Trailblazer series · May 2026

Reimagining what audit can be

From flashlight to lighthouse.

The title and the goal of internal audit haven’t changed. The work itself has changed enough to be almost unrecognizable, and the shift is bigger than the productivity gains make it look.

For most of its history, internal audit was a backwards-looking discipline. Teams planned projects for weeks, went into a part of the company, picked data sources and samples manually, ticked and tied, and came out with insights on processes and data that were often more than a year old. When the methodology was designed, it was best-in-class. Data was sparse, analysis was slow, sampling was the only honest way to say anything about a population you could not fully see.

Now that feels like an anachronism.

Data that used to sit in disconnected puddles now sits in lakes, and increasingly in oceans of connected sources, and the analytical capability has caught up. What we do with that capability is the open question.

Audit used to be a cheap flashlight. You pointed it at a corner of the company, saw what you stubbed your toe on, and wrote up the hazard. The beam did not reach far; no matter how good you were, you could not see what was around the next bend, or what was forming in the dark further out.

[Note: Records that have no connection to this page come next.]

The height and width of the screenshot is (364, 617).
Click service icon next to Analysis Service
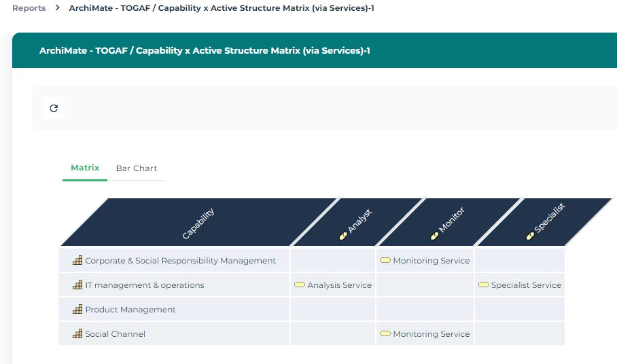tap(299, 285)
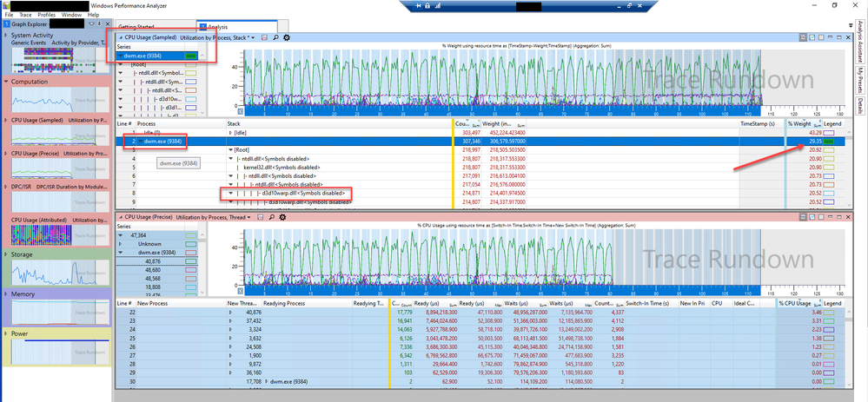Collapse the Computation section in Graph Explorer
This screenshot has height=402, width=868.
(x=6, y=82)
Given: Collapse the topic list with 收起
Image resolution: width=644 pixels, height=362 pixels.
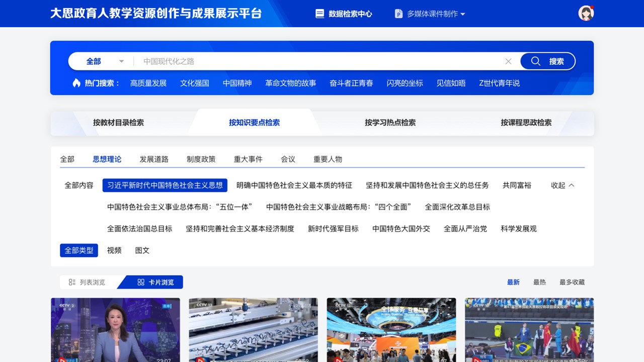Looking at the screenshot, I should coord(562,185).
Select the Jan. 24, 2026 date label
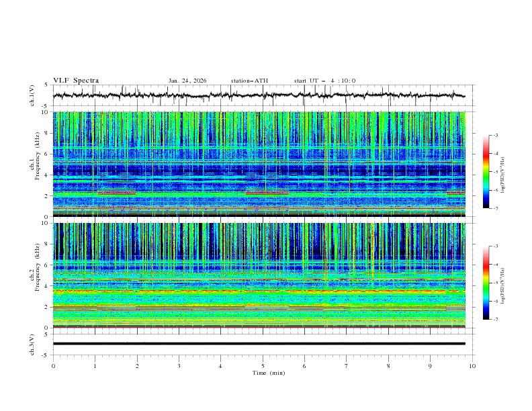Screen dimensions: 532x411 tap(187, 81)
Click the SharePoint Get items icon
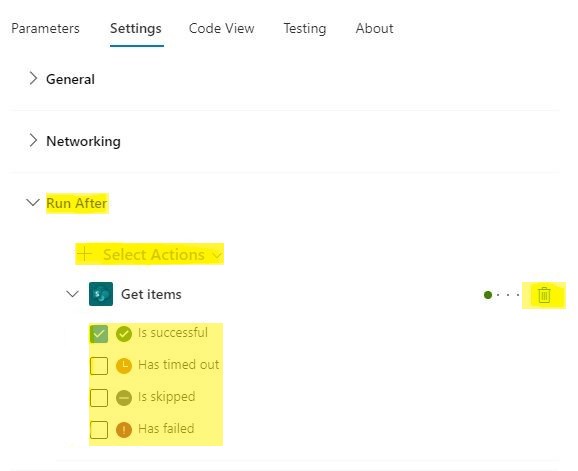 [101, 294]
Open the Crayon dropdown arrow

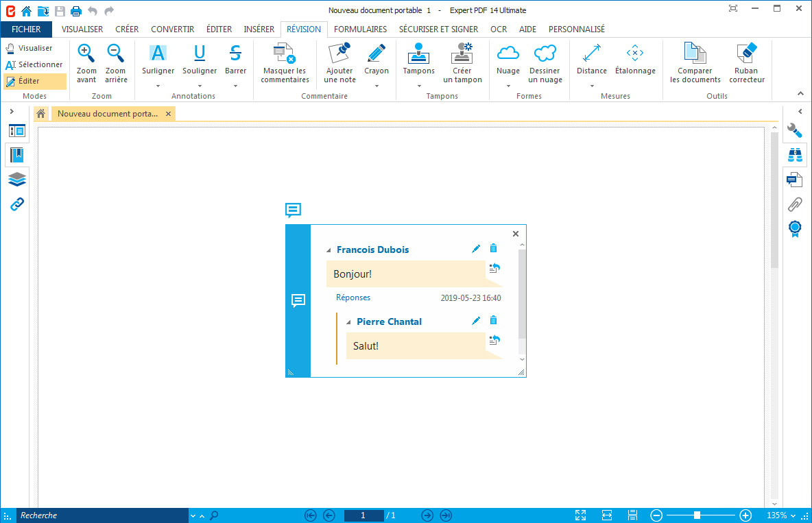pos(377,86)
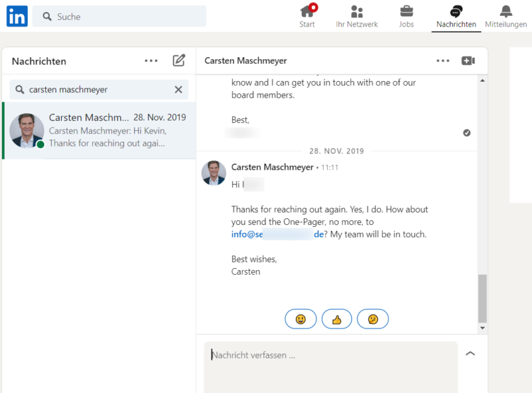Open the Jobs briefcase icon
The height and width of the screenshot is (393, 532).
point(406,12)
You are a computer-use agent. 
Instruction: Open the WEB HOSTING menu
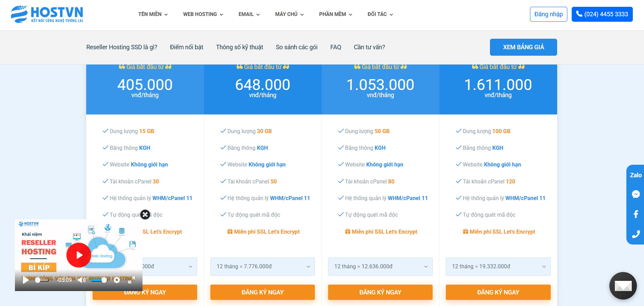coord(203,14)
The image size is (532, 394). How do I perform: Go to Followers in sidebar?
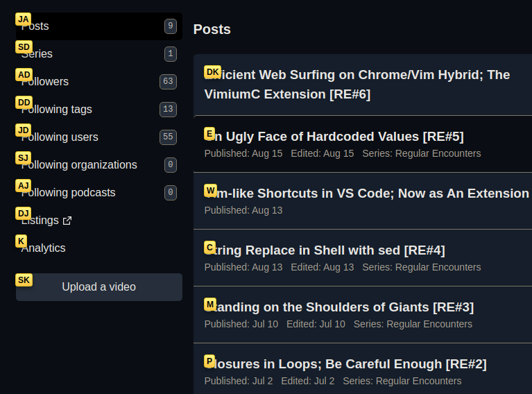99,81
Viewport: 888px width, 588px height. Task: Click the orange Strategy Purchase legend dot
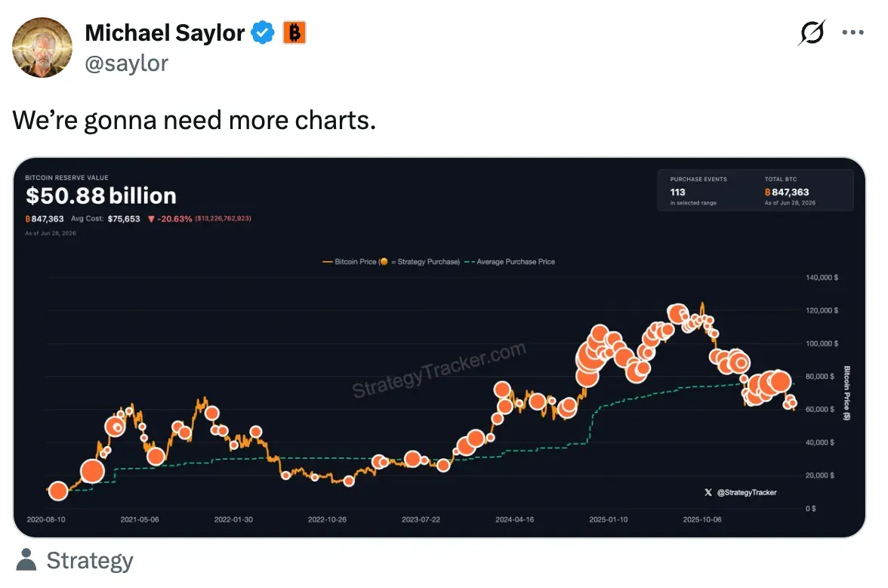(384, 261)
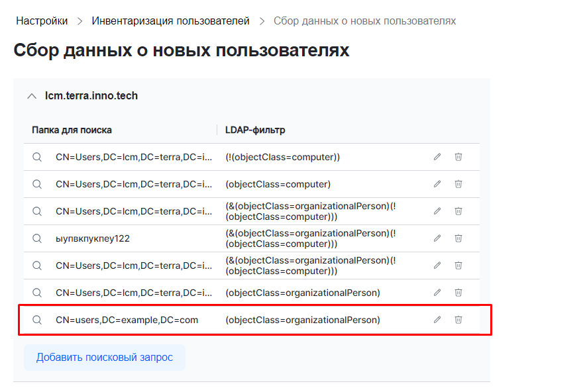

What we have now is a lighthouse. A strong beam sweeping across a wide landscape, showing the company the rocks it needs to navigate around before it hits them. Doing that well requires a different function than the one audit used to be.

Three things have had to shift for the lighthouse to work.

The time horizon. Audit used to be rearward-looking by design. The capability now lets us look in real time, and increasingly, proactively. We run assurance audits on data as it is being generated, see emerging issues as they form, and start to see, from patterns in the current data, what is likely to become an issue in the future. None of that was possible in a sampling-based model at any budget.

The architecture of the function. What used to be three separate teams is converging into an integrated view of risk: internal audit, enterprise risk management, and investigations. The teams still have different mandates. Third-line independence, where we are relied on for a view uncolored by management’s preferences, has to be preserved; that line is structural. But everything we do is fundamentally about risk, and the signals one team surfaces are often most valuable when read against what the other teams are seeing. Without that integration, audit conversations can be painfully precise and still not useful. It is like describing a single tree: the genus, the bark, the markings on the leaves. You leave the meeting and realize nobody knows how many trees are in the forest, where the forest sits on the map, or whether the issue is isolated or systemic. The work is to build the mechanisms that let those signals meet.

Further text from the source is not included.